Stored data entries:
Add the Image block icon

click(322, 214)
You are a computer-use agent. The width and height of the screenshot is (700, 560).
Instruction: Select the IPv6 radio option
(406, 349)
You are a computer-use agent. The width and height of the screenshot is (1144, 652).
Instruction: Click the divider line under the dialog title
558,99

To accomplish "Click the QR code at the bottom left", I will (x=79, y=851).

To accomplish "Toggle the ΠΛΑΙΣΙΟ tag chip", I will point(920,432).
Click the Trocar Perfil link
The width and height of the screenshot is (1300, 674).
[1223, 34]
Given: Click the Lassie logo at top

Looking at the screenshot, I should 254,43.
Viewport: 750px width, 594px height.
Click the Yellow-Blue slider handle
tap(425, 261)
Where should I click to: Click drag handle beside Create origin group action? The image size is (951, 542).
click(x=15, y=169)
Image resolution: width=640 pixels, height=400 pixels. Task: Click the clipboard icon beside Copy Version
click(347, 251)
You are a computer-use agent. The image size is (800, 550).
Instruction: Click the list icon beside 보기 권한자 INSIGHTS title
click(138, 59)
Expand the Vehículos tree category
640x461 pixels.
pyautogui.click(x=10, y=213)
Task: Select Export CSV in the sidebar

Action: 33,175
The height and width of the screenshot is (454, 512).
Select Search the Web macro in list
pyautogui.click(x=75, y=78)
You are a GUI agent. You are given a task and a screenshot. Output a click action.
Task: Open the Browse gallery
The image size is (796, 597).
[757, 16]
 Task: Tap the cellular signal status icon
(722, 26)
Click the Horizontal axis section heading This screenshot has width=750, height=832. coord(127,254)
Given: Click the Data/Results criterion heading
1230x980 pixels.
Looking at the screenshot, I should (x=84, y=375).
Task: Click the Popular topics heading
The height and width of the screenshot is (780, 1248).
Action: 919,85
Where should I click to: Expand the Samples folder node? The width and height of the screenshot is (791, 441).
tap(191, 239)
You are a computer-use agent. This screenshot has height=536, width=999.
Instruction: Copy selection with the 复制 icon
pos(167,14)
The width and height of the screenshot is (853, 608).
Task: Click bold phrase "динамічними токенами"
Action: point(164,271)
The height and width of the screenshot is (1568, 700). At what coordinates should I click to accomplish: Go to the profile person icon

> [PROBLEM STATEMENT]
The required result is a verbatim copy of all the entries.

> [ANSWER TO THIS TASK]
Add the Image block icon

click(322, 214)
You are a computer-use agent. The width and height of the screenshot is (700, 560).
Instruction: Select the IPv6 radio option
(406, 349)
You are a computer-use agent. The width and height of the screenshot is (1144, 652).
Instruction: Click the divider line under the dialog title
558,99

To accomplish "Click the QR code at the bottom left", I will (x=79, y=851).

To accomplish "Toggle the ΠΛΑΙΣΙΟ tag chip", I will point(920,432).
Click the Trocar Perfil link
The width and height of the screenshot is (1300, 674).
[1223, 34]
Given: Click the Lassie logo at top

Looking at the screenshot, I should 254,43.
Viewport: 750px width, 594px height.
Click the Yellow-Blue slider handle
tap(425, 261)
Where should I click to: Click drag handle beside Create origin group action? The image size is (951, 542).
click(x=15, y=169)
Image resolution: width=640 pixels, height=400 pixels. Task: Click the clipboard icon beside Copy Version
click(347, 251)
You are a computer-use agent. The image size is (800, 550).
Instruction: Click the list icon beside 보기 권한자 INSIGHTS title
click(138, 59)
Expand the Vehículos tree category
640x461 pixels.
pyautogui.click(x=10, y=213)
Task: Select Export CSV in the sidebar

Action: 33,175
The height and width of the screenshot is (454, 512).
Select Search the Web macro in list
pyautogui.click(x=75, y=78)
You are a GUI agent. You are given a task and a screenshot. Output a click action.
Task: Open the Browse gallery
The image size is (796, 597).
[757, 16]
 Task: Tap the cellular signal status icon
(722, 26)
Click the Horizontal axis section heading This screenshot has width=750, height=832. coord(127,254)
Given: Click the Data/Results criterion heading
1230x980 pixels.
Looking at the screenshot, I should (x=84, y=375).
Task: Click the Popular topics heading
The height and width of the screenshot is (780, 1248).
Action: 919,85
Where should I click to: Expand the Samples folder node? The width and height of the screenshot is (791, 441).
tap(191, 239)
You are a computer-use agent. This screenshot has height=536, width=999.
Instruction: Copy selection with the 复制 icon
pos(167,14)
The width and height of the screenshot is (853, 608).
Task: Click bold phrase "динамічними токенами"
Action: point(164,271)
The height and width of the screenshot is (1568, 700). At what coordinates should I click to accomplish: Go to the profile person icon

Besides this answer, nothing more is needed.